A Review of Scott E. Page's The Difference: How the Power of Diversity Creates Better Groups, Firms, Schools, and Societies
Yannis Ioannides
Journal of Economic Literature, 2010, vol. 48, issue 1, 108-122
Abstract:
This assessment of Scott Page's The Difference (Princeton University Press, 2007) emphasizes the depth and breadth of the book's coverage and arguments and checks them against existing empirical evidence, when available. It argues that the book navigates artfully between being a "manifesto" for diversity and rigorous science writing while at the same time marketing economic science in new ways.

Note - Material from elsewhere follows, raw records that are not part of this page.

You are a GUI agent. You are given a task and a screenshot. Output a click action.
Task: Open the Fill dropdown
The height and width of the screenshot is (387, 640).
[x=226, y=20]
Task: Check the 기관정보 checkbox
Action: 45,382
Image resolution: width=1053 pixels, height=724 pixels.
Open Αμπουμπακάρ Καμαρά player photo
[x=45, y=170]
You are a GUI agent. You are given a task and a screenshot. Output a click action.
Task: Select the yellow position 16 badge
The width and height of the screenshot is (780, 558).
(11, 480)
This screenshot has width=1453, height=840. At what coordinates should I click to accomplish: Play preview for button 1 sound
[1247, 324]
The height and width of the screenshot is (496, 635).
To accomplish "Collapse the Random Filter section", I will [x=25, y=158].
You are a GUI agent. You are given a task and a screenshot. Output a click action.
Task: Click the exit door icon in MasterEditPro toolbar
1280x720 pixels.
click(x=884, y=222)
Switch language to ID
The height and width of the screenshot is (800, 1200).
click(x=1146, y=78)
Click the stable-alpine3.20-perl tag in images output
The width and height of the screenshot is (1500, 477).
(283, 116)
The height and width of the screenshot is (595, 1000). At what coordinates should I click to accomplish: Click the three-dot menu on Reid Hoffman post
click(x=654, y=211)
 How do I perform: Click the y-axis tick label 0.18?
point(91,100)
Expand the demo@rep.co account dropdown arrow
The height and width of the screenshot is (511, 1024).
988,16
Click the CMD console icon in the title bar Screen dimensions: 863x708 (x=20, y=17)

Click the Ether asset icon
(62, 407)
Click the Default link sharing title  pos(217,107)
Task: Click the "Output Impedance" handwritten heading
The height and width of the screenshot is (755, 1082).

The review welcomes the book's popularization of richer aspects of everyday decision making, individual and collective, and its making an excellent case for the social significance of abstract economic theorizing, especially about problem solving. It praises the book's lively interpretations of statistical tools of decision making by means of enticing narratives. The book's rhetoric urges us to move beyond accepting diversity as a matter of taste, or even because of its beneficial effects on the "production function," and ultimately adopts its powerful logic. It speculates that the book's true impact will likely come after thorough empirical research. In empirical endeavors, issues of definition, especially of identity and of measurement, and evaluation of policies that would enhance diversity would be decisive. In democratic societies, policies may pose new dilemmas as they benefit from public interest in overcoming the accumulation of past disadvantages. (JEL D23, Z13)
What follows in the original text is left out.